Читаем Последний снег полностью

Глядя на дымчатый простор, на круглое, как оранжевый зрачок, солнце над припухлым краем земли, Фаворит вспомнил море, темные, подернутые кипящим туманом скалы, был он когда-то у большой, гулко вздыхающей воды. Купался в ней, бежал по белой шипучей пене, втягивая живот от острых галечных укусов. Мчал в седле Толкунова, легкого, поджаренного таким же круглым, но очень жарким солнцем; карабкался в гору, высекая подковами искры из камней, и вдвоем они долго смотрели в голубую даль.

Вороная следила за Фаворитом, украдчиво любуясь им. Ей казалось, что она может долго еще смотреть на него, долго, пока не сгустятся сумерки.

Она простодушно, счастливо не следила за временем. Не подозревала вовсе, что их время уже истекло.

Грахову повезло — встретил местного конюха, ехавшего за табуном. Узнав, что вороная кобыла увела неизвестно куда сосенковского скакуна, конюх спешился, закурил. Прикрывая длинный белый шрам на щеке коробкой «Памира», проговорил:

— Я тут последний коневод. Макарыч зовут, по прозвищу Кривой. — Он улыбнулся другой, подвижной щекой, пояснил: — Мамонтовский бандюга шашкой полоснул. Спасибо хоть глаз не задел…

Скучая, сигналил Леха, торопил, но Грахов отмахивался. Макарыч, кажется, догадывался, где лошади.

— А вы его, никак? — спросил Грахов.

— Ну да, так я его и отпустил, — сказал Макарыч. — Дончак подо мной был, горячий, злой, как черт, вот и догнал.

— И что же?

— Силенок было маловато. Я тогда мальчиком был конюшенным. Все равно зарубил…

Видно было по нему, рад новому человеку. Но Леха не дал затянуться знакомству, стал отбивать на сирене морзянку.

Отправились искать Фаворита.

Макарыч ехал к дубняку на гнедой кобыле. Грахов шел. На подъеме конюх предложил ему ухватиться за стремя, и так поднялись на крутизну, остановились. Макарыч увидел наверху: на самом взлобке горушки лежали, светились в угасающих лучах солнца кони. Будто дремала, уткнулась в бок жеребца вороная; задумчиво стерег ее, выгнув белую шею дугой, Фаворит.

— Ах ты тихоня, — прошептал конюх. — Жениха-то отхватила какого. Да что же ты лежишь-то, как на перине? — И сказал Грахову: — Повадилась сюда, мечтает. Ну как не поймет, что не время мечтать! Да я бы ее на руках носил, кабы она сына иль дочку нагуляла с ним. Нет, лежит…

Треснула и обломилась под Граховым сухая дубовая ветка.

— Что же вы стоите? Давайте ловить, — сказал Грахов. — Вы потом свою в Сосенки отвезете, сделают одолжение.

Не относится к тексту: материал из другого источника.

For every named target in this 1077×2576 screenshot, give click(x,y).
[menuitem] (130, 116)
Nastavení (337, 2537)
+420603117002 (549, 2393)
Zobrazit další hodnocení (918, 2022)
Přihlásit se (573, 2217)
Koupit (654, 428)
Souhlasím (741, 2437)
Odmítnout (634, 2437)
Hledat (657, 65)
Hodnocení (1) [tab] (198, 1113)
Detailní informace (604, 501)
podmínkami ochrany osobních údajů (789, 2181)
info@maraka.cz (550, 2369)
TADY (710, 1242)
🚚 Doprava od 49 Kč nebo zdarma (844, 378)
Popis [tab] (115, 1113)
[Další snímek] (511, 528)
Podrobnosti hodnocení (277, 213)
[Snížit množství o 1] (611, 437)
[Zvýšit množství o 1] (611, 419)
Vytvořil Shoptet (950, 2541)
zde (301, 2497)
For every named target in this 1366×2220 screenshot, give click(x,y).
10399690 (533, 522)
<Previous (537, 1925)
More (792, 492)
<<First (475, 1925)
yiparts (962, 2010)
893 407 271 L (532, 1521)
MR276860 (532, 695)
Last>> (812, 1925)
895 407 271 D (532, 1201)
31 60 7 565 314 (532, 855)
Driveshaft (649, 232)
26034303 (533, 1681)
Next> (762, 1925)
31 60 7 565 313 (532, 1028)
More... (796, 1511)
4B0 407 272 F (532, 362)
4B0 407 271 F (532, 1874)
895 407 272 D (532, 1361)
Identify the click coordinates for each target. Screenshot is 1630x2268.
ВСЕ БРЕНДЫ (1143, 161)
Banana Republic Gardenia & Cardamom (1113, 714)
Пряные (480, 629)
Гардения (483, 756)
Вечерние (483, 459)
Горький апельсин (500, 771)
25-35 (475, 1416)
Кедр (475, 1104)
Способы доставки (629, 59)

— Ушли уже, — задумчиво отозвался конюх. — Испугались… Чепуха это, везти в Сосенки. Будут они высокую кровь разбазаривать!

— Какую кровь? — спросил Грахов.

— Высокую, — со значением повторил Макарыч. — Я-то думал, имеете к лошадям отношение какое.

— Некоторое, — смутился Грахов. — По научной части.

— Должны бы знать. Высокая, значит, по капельке, как нектар, отобранная. Чистая, как слеза. По ней и лошадь судят.

— Он меня выручил сегодня, — хвастливо сказал Грахов. — Из воды вытащил.

— Где это? На Старой речке, что ли?

— Совершенно верно.

— Этот вытащит, точно. Я вот тоже, можно сказать, жизнью обязан. Слыхали про кавкорпус Белова? Вот в нем я войну встретил. Топорок у меня был, вроде даже застенчивый. Не подумаешь. Из окружения вынес по снегу. Я ему последний сухарь отдал, сам к седлу привязался, чтобы, значит, не выпасть, скелет был фигуральный. Вынес меня и пал, кровь горлом пошла…

Конюх вывел гнедую на поляну, одним легким прыжком оказался в седле. Отвязывая на ходу аркан, сказал Грахову:

— Погуляйте тут. Мне одному сподручнее.

Поляна была маленькая, круглая. Грахов стоял в центре, опасаясь идти дальше, склоны казались отвесными. Возможно, под густой синей пеленой, в какую оделась вся пойма, под ней, пугая, угадывалась глубина, звала и притягивала, внушала Грахову, что ему нечего бояться, он сильный и смелый, и есть у него крылья. Это было похоже на то ощущение, какое появилось, когда Грахов ехал на свидание с Мариной; и не совсем похоже: если он тогда ощущал это и ехал к ней, то сейчас откупался лишь обещанием поехать.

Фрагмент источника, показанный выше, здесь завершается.